Saved data entries ->
○ ○ ○ ○ ○ ○ ○
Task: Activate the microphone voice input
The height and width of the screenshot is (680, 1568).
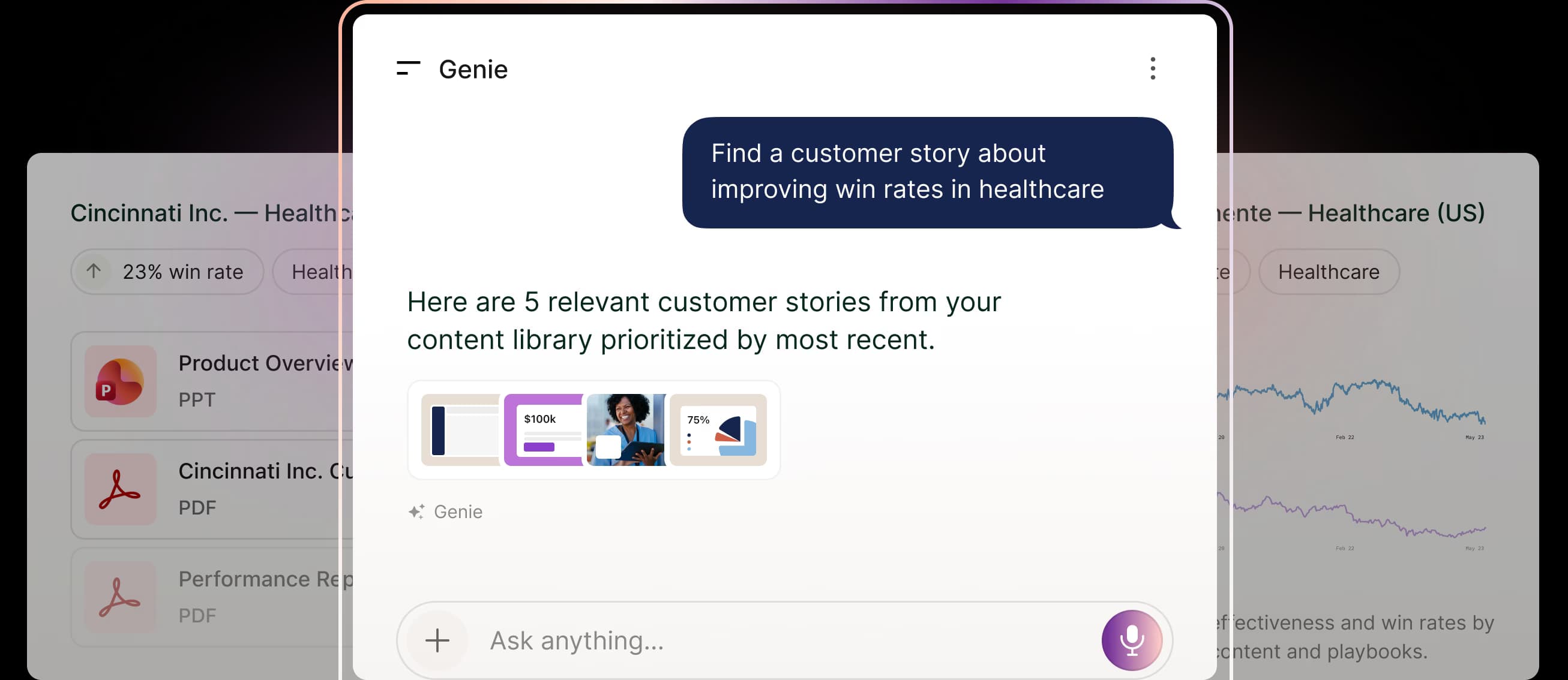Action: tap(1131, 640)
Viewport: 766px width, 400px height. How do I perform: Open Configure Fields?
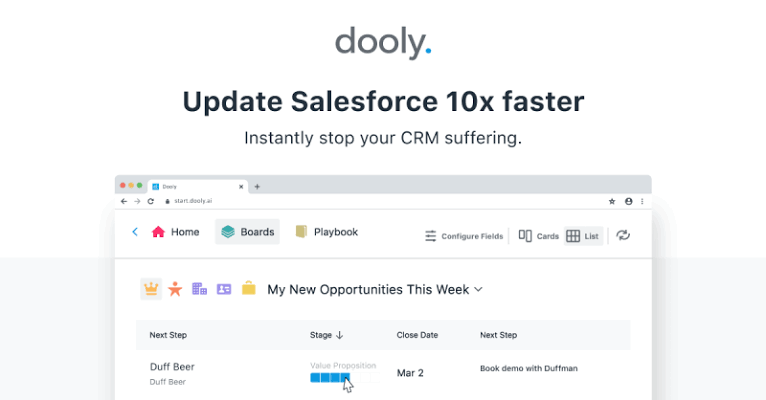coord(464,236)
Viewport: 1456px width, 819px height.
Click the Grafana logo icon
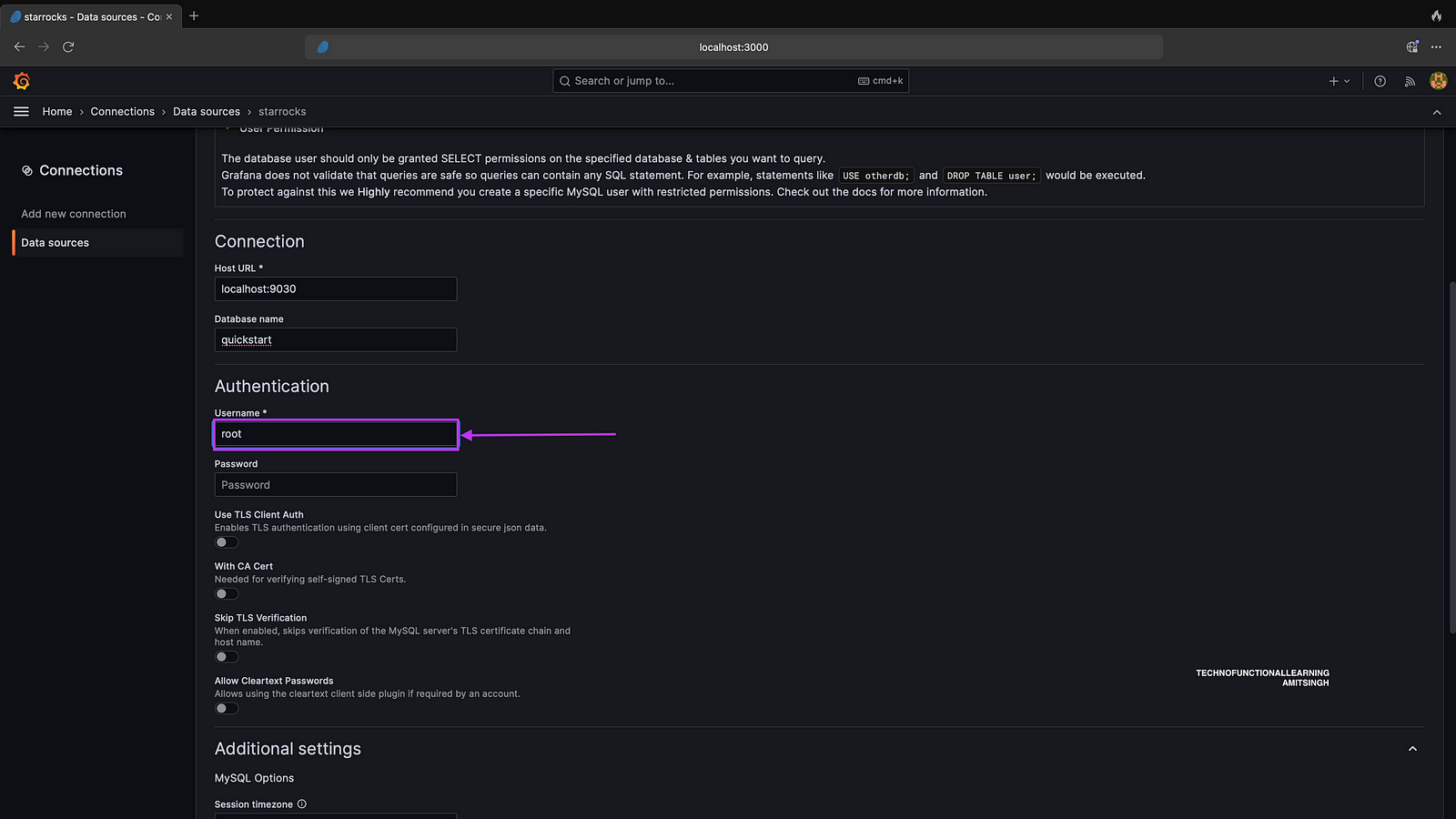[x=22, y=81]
○ ○ ○ ○ ○ ○ ○
Reproduce word for word the lines running from the line with "Viewport: 1456px width, 819px height." through the end of the data, both included, and nothing else; leave out the pictures.

Viewport: 1456px width, 819px height.
Click the Grafana logo icon
[x=22, y=81]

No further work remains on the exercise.